On the other hand, walking back from coffee today, I asked the person I was with if he’d ever used this practice and he said he’d been raised on it by teachers. And he gave me an example, which I’m ashamed to say has stuck in my head every since and that’s been 7 hours.

Roy G Biv

Don’t tell me. I’m the only person in the world who doesn’t know who this is. Or didn’t until earlier today. And now after many hours of this and that, I still know who he is. And I’m pretty sure that if I were to have sex tonight, which I mention purely in a theoretical kind of way, it’s Roy who would be occupying my thought during it. He’s probably there for life. I’ll end my days with dementia and everybody around me will wonder about me and Roy G Biv.

Can I make myself use this technique? I just don’t know.

There are other things that bother me. He wants you to fill up all those empty times in your day, wasted now, with language learning. Standing in a queue, taking the escalator. But don’t we all already use that time?

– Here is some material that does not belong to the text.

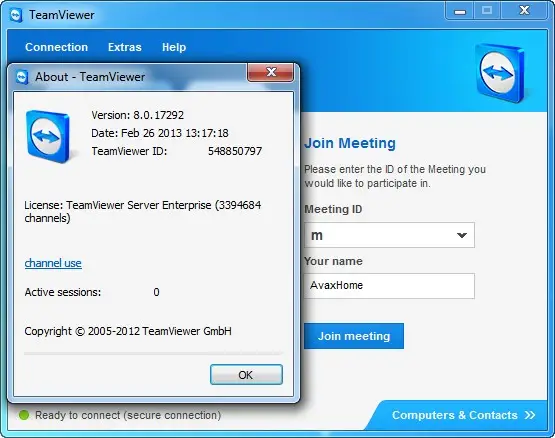Maximize the TeamViewer main window
Screen dimensions: 555x438
[x=487, y=11]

The author of this book is certainly a wanker, but it might be that this is just because he needs to fill up the book with something. It could be a list which was a few pages long. But there is padding like you wouldn’t believe. A blow by blow account of every language he’s ever learned. He even gives a detailed account of when he decided not to learn languages. And yet, fairly early on he says something which is just SO true that I have to put that in italics as well. SO true.

He is discussing at which point you might say you have learned a language:

p.40


My standards are less exacting. I’ll confess to ‘speaking a language’ if, after engaging in deep conversation a charming woman from a country whose language I’m studying, I have difficulty the next morning recalling which language it was we were speaking.


This strikes me as exactly correct. It is the point where you are no longer conscious of the language you are speaking.

I guess I like to think that in a sense even people like me who are linguistically bereft nonetheless in a certain sense have learnt a bunch of languages in their lives. For me I’d include the language of conventional economics, that of Marxist economics, music, knitting, bridge….the wonderful language of cooking. When you first cook there are all these expressions, merely words which one has used a million times before which suddenly seem completely mysterious and a source of great consternation. ‘A splash’, ‘a handful’ ‘turn up’ ‘turn down’ ‘put some’ Then at some point you find that you think in these words without realising that you are. The language and therefore the concepts are now yours.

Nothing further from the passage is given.